最強と言われてたのに蓋を開けたら超難度不遇職

鎌霧

文字の大きさ
245 / 625
8章

228話 他人から見ると

しおりを挟む
 散々だ。
 そりゃもう散々よ。

 ボスに引っ掻き回されてボスを倒しに行ったら大炎上。
 いや、まあ、チャンネル登録者数と視聴者数は凄い増えたから万々歳だけど。
 しかもその上で、大炎上ポンコツピンクチャンネルって名前変えたらどうだって思いっきり笑われたって言うね。
 あまりにもしっくり来たから変えようってちょっと思っちゃったけど。

「ポンコツ、援護」
「またそうやってー!」

 今日も今日とて配信をしながらボスのワンパンショーを配信する。
 本日の獲物とやり方はいつも通りだけど、私が前線に出てボスを捌きながら良い所でFWS?ってので吹っ飛ばすやり方。
 獲物の方に関しては中型のレッドパンサー。動きの素早い、でかくて大きい猫って所。
 素早い相手に対しての実験も含めてやるらしいけど、その前に、私がガンフーになって35にもなったから、手に入れた奥義系スキルも見せていこうって話。
 こういう情報は隠した方が良いとか言ってたのに何で公開するんだろうか?って思ったけど、そもそも配信してるからそんな隠す意味なかったよ!

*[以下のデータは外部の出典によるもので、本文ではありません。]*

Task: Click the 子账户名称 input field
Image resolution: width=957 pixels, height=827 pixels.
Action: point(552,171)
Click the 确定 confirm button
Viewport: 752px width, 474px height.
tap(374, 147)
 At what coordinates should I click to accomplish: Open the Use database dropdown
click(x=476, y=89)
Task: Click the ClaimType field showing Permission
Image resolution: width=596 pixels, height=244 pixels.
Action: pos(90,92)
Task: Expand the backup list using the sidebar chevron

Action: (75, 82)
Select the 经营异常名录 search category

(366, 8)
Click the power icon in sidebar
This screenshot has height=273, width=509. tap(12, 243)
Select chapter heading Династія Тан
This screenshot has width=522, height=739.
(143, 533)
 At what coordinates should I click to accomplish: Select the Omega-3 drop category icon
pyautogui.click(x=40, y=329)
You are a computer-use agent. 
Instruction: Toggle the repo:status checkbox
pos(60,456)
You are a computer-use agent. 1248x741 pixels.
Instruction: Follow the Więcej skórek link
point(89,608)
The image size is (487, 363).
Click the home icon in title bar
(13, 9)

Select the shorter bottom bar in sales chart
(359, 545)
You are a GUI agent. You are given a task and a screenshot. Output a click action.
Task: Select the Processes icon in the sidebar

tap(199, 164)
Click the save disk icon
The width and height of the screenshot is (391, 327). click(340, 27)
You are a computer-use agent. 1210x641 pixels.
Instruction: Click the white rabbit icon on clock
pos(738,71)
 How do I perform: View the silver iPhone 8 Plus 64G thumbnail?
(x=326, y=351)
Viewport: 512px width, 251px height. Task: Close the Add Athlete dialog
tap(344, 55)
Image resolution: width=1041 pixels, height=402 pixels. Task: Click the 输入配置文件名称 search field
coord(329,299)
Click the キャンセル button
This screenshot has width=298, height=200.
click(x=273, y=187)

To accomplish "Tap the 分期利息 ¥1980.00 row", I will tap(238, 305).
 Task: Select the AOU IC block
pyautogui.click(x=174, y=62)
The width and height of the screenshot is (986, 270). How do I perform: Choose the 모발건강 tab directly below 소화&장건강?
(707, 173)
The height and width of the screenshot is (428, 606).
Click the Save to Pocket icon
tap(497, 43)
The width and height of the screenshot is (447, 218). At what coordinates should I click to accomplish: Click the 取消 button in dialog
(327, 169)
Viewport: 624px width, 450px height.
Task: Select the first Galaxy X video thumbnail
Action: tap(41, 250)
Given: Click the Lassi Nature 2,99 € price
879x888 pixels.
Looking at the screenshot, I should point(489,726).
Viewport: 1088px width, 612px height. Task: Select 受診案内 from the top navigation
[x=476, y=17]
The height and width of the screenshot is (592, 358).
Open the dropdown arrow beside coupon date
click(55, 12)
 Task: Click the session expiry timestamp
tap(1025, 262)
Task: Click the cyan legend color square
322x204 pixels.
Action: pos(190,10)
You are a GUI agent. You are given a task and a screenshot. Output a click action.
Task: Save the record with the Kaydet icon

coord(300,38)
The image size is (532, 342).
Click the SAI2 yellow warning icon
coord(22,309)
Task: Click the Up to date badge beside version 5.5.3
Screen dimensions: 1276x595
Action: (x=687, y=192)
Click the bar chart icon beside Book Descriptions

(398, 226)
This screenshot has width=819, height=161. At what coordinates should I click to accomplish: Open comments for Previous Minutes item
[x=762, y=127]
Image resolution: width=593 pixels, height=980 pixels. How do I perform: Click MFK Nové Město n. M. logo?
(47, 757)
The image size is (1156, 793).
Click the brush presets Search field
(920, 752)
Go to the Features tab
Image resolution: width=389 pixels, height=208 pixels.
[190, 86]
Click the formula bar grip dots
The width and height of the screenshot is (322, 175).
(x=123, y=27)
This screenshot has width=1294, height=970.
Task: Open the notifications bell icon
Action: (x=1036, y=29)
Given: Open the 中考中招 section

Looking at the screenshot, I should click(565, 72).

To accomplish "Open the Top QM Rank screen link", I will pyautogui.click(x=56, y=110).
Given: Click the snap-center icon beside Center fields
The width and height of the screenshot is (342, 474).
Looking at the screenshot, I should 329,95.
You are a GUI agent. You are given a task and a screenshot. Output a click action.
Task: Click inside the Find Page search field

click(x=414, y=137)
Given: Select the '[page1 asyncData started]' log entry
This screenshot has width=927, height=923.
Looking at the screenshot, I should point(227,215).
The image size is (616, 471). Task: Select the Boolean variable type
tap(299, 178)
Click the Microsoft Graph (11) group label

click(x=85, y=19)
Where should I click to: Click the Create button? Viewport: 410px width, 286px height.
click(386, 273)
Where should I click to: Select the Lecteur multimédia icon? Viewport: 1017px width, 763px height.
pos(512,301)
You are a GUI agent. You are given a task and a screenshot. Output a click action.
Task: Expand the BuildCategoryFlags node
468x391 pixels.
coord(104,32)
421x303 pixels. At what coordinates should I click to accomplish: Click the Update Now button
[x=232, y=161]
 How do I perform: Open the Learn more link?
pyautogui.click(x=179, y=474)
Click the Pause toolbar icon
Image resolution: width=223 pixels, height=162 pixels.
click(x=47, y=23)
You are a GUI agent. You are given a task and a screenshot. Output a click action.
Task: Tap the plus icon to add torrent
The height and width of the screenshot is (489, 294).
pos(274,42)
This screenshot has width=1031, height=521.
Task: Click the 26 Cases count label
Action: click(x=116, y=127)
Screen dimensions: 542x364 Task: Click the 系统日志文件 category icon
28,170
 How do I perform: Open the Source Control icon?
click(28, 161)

 あと、だんだんと要求してくることがきつくなってるよね!
 ついでにいえば今日は犬耳っことボスと私だけだから私の負担くっそ重いんだけど!

「やっぱり獣相手ってのは厳しいと思うんですよ!」
「ヒーラーはいるから無茶は出来るぞ」

 明らかにキャパオーバーになって、目がぐるぐるになっている犬耳っこが、私とボスの回復と補助をしつつ必死に立ちまわってる。
 あの子も可哀そうだよなあ、ボスの知り合いから貸してもらった子って聞いたけど、まさかこんなに振り回されるとは思ってなかっただろうにさ。
 あ、カバーが遅いって怒られてやんの、ぷーくすくす。

「ポンコツ、前!」
「おほ?」

 あー、もー、食らったー、やっべ、ガンシールド割れちゃったよ、あーあー、バイパーさんにまた報告しなきゃあ!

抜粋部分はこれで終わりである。